Macrophages conversion to foam cells strongly promoted atherosclerosis progression by plaque formation and plaque rupture. Macrophages swallow oxidized-low density lipoprotein (ox-LDL) to promote foam cell formation. Protease-activated receptor 2 (PAR2) has been reported to take part in atherosclerotic development. However, the effects of PAR2 in macrophages were rarely investigated. In this study, human monocyte, THP-1 was induced to macrophages by using phorbol 12-myristate 13-acetate (PMA). Subsequently, an in vitro model was arranged by using ox-LDL to treat the macrophages. The data showed that inhibition of PAR2 reduced ox-LDL-induced foam cell formation, inflammation, and apoptosis. Additionally, ox-LDL increased PAR2 and inhibited Dickkopf-related protein 1 (DKK1) expression, which is a Wnt signaling inhibitor.

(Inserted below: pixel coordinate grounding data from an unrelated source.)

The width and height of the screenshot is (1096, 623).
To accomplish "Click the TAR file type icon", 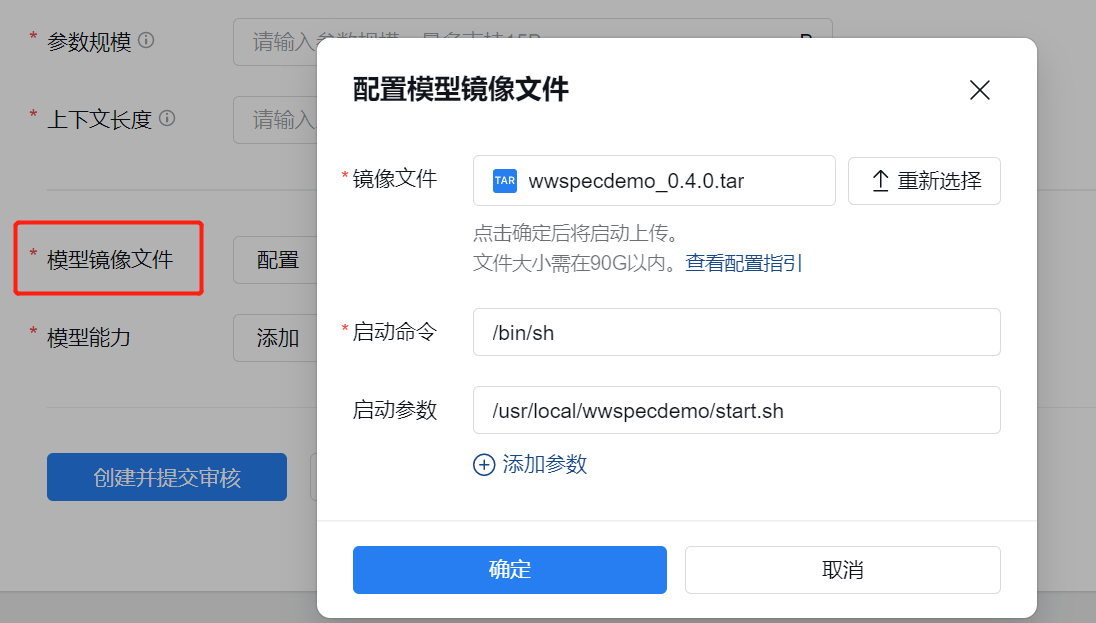I will pyautogui.click(x=505, y=181).
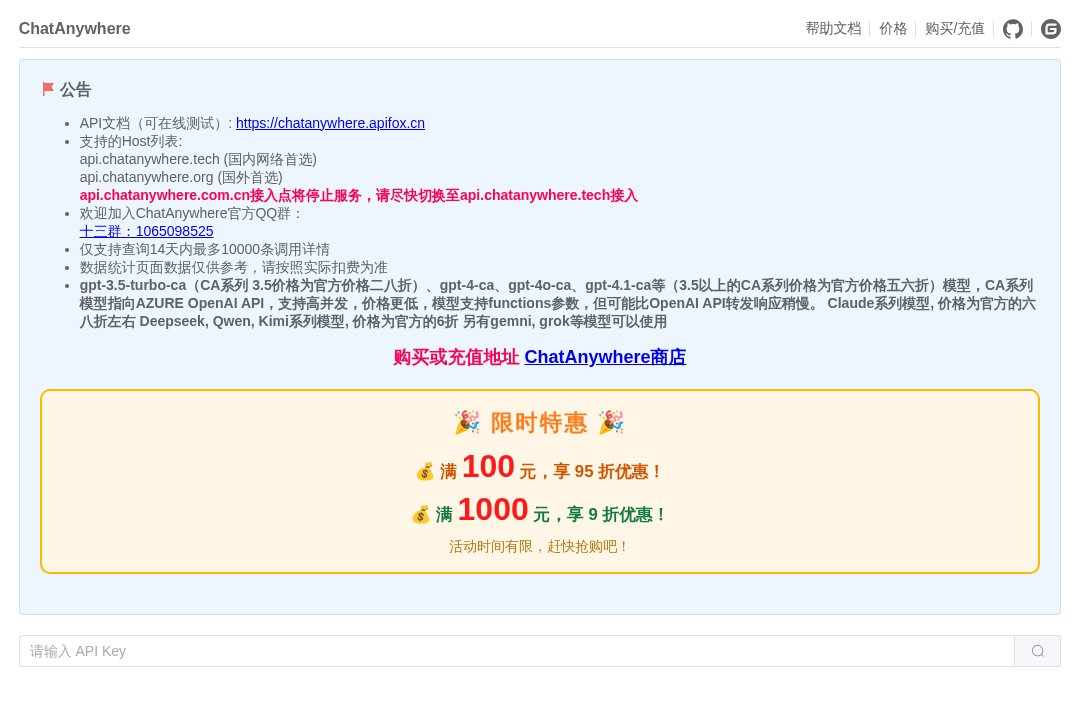Viewport: 1080px width, 705px height.
Task: Click the money bag emoji before 满 100
Action: (x=425, y=470)
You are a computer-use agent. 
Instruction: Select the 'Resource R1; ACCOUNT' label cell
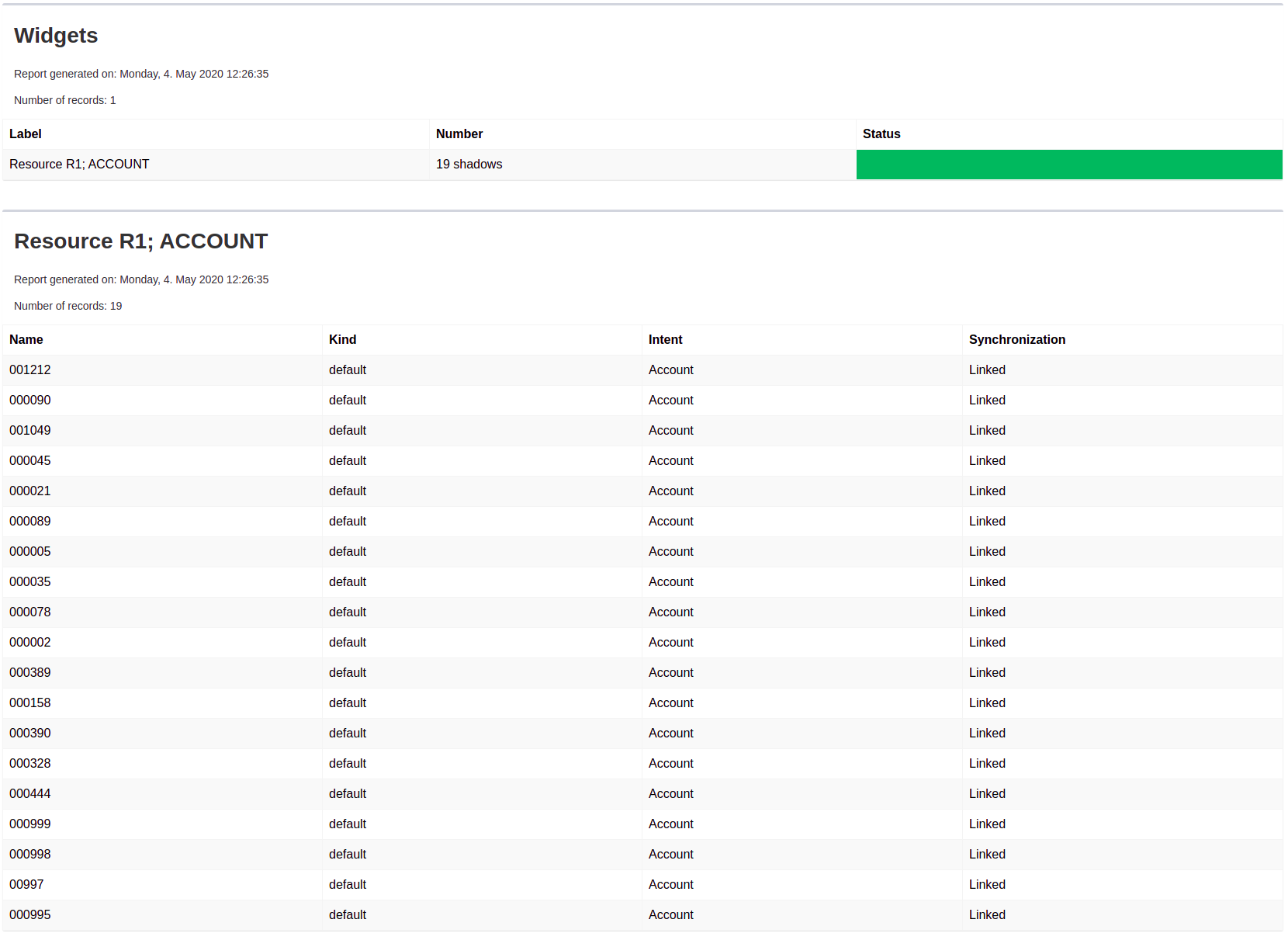point(79,165)
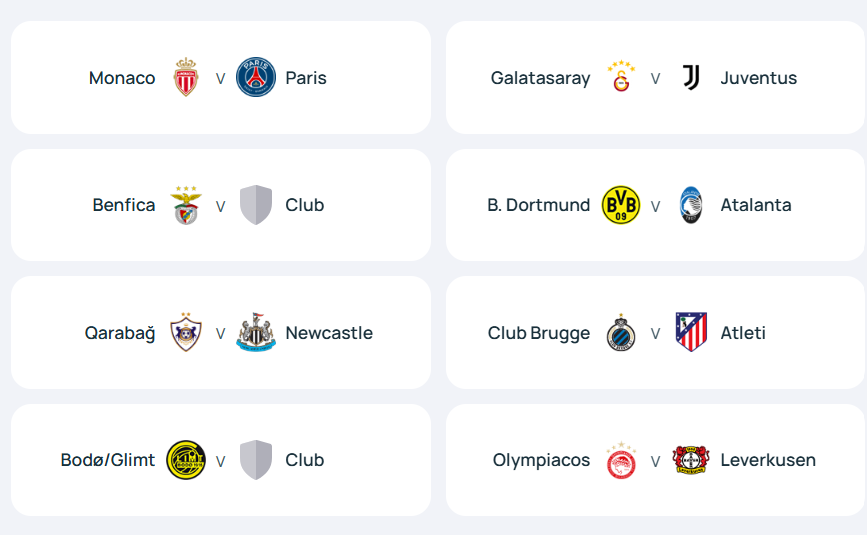
Task: Click the Juventus logo
Action: point(691,77)
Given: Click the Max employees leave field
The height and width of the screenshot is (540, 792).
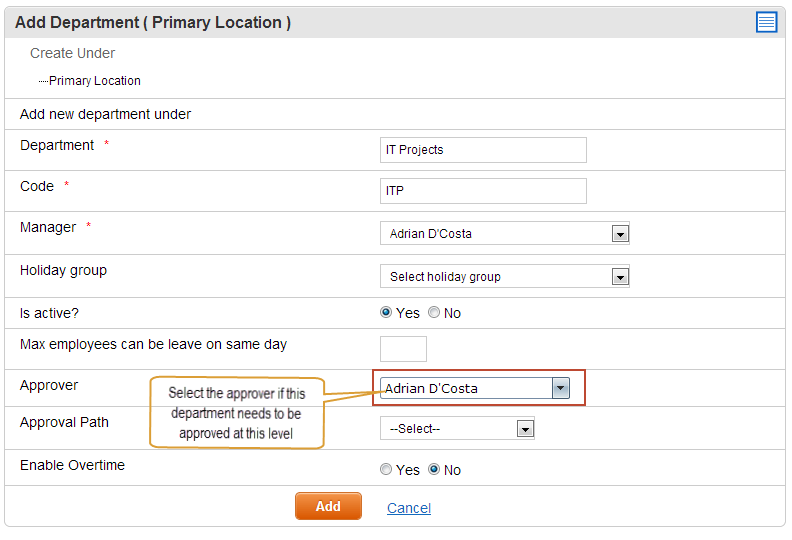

PAR2 knocked-down decreased DKK1 and enhanced expression of Wnt3a, β-catenin. Meanwhile, DKK1 overexpression reversed the effects of PAR2 on foam cell formation, inflammation, and apoptosis. In summary, PAR2 is essential for the formation of foam cells, inflammation, and apoptosis in macrophages which plays a critical role during atherosclerosis. PAR2 plays roles in macrophages treated with ox-LDL via DKK1/Wnt/β-catenin signaling.